-- EXTRACTED TEXT --
****

Fordham Law


Feerick Center Accepting Student Fellowship Applications

April 04, 2012

The Feerick Center invites students to apply for the New York Women's Bar Association Foundation Fellowship.

Job Description

The New York Women's Bar Association Foundation has generously given a grant to support two Fellows at Fordham Law School's Feerick Center for Social Justice.  The Academic Year fellowship starts on September 4, 2012. Fellows will work nineteen hours per week. Two Fordham Law School students will be selected based on financial need, academic merit, and commitment to public interest and social justice issues. Both day and evening J.D. students who have completed their first year of study by May 2012 are eligible to apply.

Overview of the Feerick Center

Fordham Law School established the Feerick Center in September 2006. The Center's work focuses on non-litigation approaches to address poverty-related matters. The Center identifies and takes on discrete poverty-related issues amenable to concrete solutions. In conducting its work, the Center engages in fact finding, policy research, legal analysis, convening, coordination, resource development, and consensus building. Substantively, the Center is committed to working in the areas of hunger/food policy, housing/homelessness, asset building, and consumer law. The Center also helps parties problem solve and engage constructively around disputed issues where social justice controversies exist.

****

-- ACTIVITY LIST --
**a.** According to the fellowship announcement, how many hours per week will Fellows work?
**b.** Please update the stretch of the fellowship announcement from "The Feerick Center invites" through "eligible to apply.", putting "twenty" in place of "nineteen".
The rows after this point come from a separate source.

-- ENTRIES PROVIDED --
****

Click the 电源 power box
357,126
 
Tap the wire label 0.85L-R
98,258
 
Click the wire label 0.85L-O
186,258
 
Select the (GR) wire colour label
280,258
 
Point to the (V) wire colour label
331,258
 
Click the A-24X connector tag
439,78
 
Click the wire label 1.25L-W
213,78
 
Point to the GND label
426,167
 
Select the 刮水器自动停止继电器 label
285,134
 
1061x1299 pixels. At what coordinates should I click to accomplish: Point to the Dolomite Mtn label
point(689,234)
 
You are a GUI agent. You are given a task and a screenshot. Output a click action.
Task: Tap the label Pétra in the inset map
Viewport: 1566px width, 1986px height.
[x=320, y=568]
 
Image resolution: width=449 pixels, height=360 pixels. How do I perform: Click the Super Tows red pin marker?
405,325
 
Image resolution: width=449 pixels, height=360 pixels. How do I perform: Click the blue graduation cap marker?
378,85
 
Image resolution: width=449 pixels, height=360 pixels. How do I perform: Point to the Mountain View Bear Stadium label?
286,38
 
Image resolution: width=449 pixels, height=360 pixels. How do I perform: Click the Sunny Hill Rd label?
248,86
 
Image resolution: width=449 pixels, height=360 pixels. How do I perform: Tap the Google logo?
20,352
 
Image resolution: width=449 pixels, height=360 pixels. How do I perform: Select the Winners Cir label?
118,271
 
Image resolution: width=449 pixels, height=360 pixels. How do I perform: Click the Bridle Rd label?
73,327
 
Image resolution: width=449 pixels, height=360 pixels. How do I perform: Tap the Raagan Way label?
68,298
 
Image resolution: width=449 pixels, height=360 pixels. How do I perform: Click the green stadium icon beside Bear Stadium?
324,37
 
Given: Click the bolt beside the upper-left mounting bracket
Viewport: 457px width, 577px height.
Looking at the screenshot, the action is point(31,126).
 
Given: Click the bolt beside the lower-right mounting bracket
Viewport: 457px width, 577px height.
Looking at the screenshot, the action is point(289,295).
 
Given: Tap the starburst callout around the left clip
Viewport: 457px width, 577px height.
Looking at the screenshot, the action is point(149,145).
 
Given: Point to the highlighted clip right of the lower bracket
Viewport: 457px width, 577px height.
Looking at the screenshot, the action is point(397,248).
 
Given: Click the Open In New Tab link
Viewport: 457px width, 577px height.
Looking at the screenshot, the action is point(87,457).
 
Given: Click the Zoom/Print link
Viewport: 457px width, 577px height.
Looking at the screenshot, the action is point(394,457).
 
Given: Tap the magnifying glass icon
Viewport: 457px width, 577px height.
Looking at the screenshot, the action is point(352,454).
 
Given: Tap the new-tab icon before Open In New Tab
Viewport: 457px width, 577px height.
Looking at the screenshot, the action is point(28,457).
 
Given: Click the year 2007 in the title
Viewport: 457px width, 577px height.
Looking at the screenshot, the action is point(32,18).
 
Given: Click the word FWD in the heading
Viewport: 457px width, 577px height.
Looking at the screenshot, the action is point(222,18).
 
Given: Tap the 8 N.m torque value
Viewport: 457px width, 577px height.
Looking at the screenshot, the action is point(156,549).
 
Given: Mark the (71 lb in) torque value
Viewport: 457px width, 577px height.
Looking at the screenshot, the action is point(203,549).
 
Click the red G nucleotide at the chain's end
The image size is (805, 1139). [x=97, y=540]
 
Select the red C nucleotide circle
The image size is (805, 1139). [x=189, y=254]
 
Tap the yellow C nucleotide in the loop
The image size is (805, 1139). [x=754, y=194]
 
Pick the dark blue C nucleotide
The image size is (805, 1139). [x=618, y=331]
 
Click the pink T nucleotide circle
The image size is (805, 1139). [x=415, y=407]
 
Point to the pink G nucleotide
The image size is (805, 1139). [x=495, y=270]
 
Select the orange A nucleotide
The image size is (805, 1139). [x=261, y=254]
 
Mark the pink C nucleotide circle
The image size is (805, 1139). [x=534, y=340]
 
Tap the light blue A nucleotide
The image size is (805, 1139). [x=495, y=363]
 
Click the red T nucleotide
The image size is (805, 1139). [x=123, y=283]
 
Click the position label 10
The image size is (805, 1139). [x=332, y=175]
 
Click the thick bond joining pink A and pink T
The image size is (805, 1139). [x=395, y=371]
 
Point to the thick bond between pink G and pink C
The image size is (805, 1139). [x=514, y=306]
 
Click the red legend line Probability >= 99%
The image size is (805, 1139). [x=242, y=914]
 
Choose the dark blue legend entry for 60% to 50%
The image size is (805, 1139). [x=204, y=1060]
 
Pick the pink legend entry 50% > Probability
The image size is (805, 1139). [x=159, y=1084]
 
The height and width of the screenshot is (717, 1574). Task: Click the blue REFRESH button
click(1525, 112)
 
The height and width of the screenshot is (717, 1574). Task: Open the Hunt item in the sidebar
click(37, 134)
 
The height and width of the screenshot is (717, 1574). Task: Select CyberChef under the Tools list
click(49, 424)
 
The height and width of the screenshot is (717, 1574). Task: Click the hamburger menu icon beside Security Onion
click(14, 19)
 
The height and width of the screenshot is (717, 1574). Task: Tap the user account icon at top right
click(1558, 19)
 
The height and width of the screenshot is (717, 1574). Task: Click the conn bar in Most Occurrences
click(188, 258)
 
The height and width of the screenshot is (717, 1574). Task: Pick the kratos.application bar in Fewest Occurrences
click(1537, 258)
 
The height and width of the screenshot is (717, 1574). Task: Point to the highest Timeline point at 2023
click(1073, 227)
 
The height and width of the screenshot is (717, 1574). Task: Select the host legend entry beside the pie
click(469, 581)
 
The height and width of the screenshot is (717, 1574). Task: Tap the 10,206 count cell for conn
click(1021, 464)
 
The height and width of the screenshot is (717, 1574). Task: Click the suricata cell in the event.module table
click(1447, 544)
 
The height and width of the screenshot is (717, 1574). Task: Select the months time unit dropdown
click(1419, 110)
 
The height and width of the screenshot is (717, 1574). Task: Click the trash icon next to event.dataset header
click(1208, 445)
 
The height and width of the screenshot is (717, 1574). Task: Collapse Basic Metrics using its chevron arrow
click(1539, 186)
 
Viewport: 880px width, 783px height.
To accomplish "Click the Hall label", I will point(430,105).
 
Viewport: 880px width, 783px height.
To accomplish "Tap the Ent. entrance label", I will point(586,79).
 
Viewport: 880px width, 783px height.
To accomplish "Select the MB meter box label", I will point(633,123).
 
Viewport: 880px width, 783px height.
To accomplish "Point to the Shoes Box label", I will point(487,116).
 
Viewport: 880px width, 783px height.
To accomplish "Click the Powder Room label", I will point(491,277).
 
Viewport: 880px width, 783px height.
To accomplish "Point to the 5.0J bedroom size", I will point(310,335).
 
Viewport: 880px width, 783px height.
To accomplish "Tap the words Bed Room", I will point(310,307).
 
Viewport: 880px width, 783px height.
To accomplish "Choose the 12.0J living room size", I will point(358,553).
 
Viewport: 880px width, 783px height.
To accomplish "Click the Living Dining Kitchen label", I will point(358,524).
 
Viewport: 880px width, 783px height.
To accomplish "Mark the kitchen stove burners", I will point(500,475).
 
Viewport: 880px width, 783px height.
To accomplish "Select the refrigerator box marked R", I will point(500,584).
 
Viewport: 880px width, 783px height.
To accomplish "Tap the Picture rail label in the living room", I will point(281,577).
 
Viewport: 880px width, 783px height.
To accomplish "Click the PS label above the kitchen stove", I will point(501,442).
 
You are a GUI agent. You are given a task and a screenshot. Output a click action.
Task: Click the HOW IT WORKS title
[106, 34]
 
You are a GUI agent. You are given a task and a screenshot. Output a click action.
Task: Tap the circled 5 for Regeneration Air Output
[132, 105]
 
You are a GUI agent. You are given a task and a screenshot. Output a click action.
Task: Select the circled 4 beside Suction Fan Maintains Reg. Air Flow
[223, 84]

****

-- YOUR RESPONSES --
**a.** Nineteen hours per week.

**b.**
The Feerick Center invites students to apply for the New York Women's Bar Association Foundation Fellowship.

Job Description

The New York Women's Bar Association Foundation has generously given a grant to support two Fellows at Fordham Law School's Feerick Center for Social Justice.  The Academic Year fellowship starts on September 4, 2012. Fellows will work twenty hours per week. Two Fordham Law School students will be selected based on financial need, academic merit, and commitment to public interest and social justice issues. Both day and evening J.D. students who have completed their first year of study by May 2012 are eligible to apply.